And how do people decide? I mean as a matter of physics, how does a human being make a possibility the present or not?

Does this not involve matter according to you? Is the body and brain not material?
The body and brain are material, yes. And human beings use reason, instinct, and knowledge to make decisions based, to a large degree, on past experiences. We recognize patterns in our daily life that end up assisting us in every decision we make. For example, my decision to stop at a red light is based on my knowledge of traffic laws, my past experiences of getting pulled over or seeing horrific car accidents where people have gotten hurt, and my innate sense of fairness that the people who have been waiting at their red light should now have their turn to go.

Is that what you mean?
 

Mohammad Nur Syamsu

Well-Known Member
The body and brain are material, yes. And human beings use reason, instinct, and knowledge to make decisions based, to a large degree, on past experiences. We recognize patterns in our daily life that end up assisting us in every decision we make. For example, my decision to stop at a red light is based on my knowledge of traffic laws, my past experiences of getting pulled over or seeing horrific car accidents where people have gotten hurt, and my innate sense of fairness that the people who have been waiting at their red light should now have their turn to go.

Is that what you mean?

No. The physics of how choosing actually works. How it is a scientific fact that you have alternative courses of action available, choose one, and that you could have chosen the other one. What is actually happening, how does choosing actually work.

Many procesess in nature can turn out several different ways, there is freedom there, even if the freedom might not be autonomous. But what these processes in nature cannot do (much), is a sort out a best result, only a brain can do that. Ergo, that you define decisions to only occur in brains means you define choosing as sorting out the best result. But this can never be the fundamental physics of choosing, the fundamental physics of it is the spontaneity that is very evident in nature all around, and choosing in brains is just a very complicated variety of that.

A human being votes left or right, an photon turns up left or right. Fundamentally these are the same of a possibility which is made the present or not, a decision.

You said to agree before that it was important to know how things are decided. So now, put up. How does the physics of choosing actually work?
 

leibowde84

Veteran Member
No. The physics of how choosing actually works. How it is a scientific fact that you have alternative courses of action available, choose one, and that you could have chosen the other one. What is actually happening, how does choosing actually work.
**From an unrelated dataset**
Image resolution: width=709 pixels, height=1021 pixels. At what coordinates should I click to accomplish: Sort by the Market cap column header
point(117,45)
Many procesess in nature can turn out several different ways, there is freedom there, even if the freedom might not be autonomous. But what these processes in nature cannot do (much), is a sort out a best result, only a brain can do that. Ergo, that you define decisions to only occur in brains means you define choosing as sorting out the best result. But this can never be the fundamental physics of choosing, the fundamental physics of it is the spontaneity that is very evident in nature all around, and choosing in brains is just a very complicated variety of that.
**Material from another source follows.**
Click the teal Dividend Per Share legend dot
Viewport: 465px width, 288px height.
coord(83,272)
A human being votes left or right, an photon turns up left or right. Fundamentally these are the same of a possibility which is made the present or not, a decision.

You said to agree before that it was important to know how things are decided. So now, put up. How does the physics of choosing actually work?
I would say with inanimate objects, there is no choice. Photons, for example, react to their environments. So there aren't really options for them. A rock isn't going to move unless outside forces cause it to move.
 

metis

aged ecumenical anthropologist
I would say with inanimate objects, there is no choice. Photons, for example, react to their environments. So there aren't really options for them. A rock isn't going to move unless outside forces cause it to move.
But my pet-rock told me to tell you that he said "Hello!" and hopes to meet you soon to prove you're wrong.
 

Mohammad Nur Syamsu

Well-Known Member
I would say with inanimate objects, there is no choice. Photons, for example, react to their environments. So there aren't really options for them. A rock isn't going to move unless outside forces cause it to move.

I don't know if you are ill informed about photons and such but many experiments demonstrate that there is freedom inherent in where photons etc. end up. Then there is a question about autonomy in regards to inanimate matter, which means that left on their own the photon simply remains in an undecided state, and the possibilities can pass away undecided.

When you say react, then how does that cover that the photon can end up left or right? Re-action does not cover it. You already said that things in the universe could turn out one way or another. Rocks, does that cover planets and stars as well? All the galaxies, they have no freedom in the system, they can not turn out several different ways?

And obviously you are kicking and screaming, putting your heels in the ground, you don't really want to know anything at all about how things are chosen. Your attitude is not conducive to constructive thought, building up knowledge, on the issue. It is all obviously defensiveness of your ethical and moral system, that you do not want to know anything about it.
 

leibowde84

Veteran Member
I don't know if you are ill informed about photons and such but many experiments demonstrate that there is freedom inherent in where photons etc. end up. Then there is a question about autonomy in regards to inanimate matter, which means that left on their own the photon simply remains in an undecided state, and the possibilities can pass away undecided.

When you say react, then how does that cover that the photon can end up left or right? Re-action does not cover it. You already said that things in the universe could turn out one way or another. Rocks, does that cover planets and stars as well? All the galaxies, they have no freedom in the system, they can not turn out several different ways?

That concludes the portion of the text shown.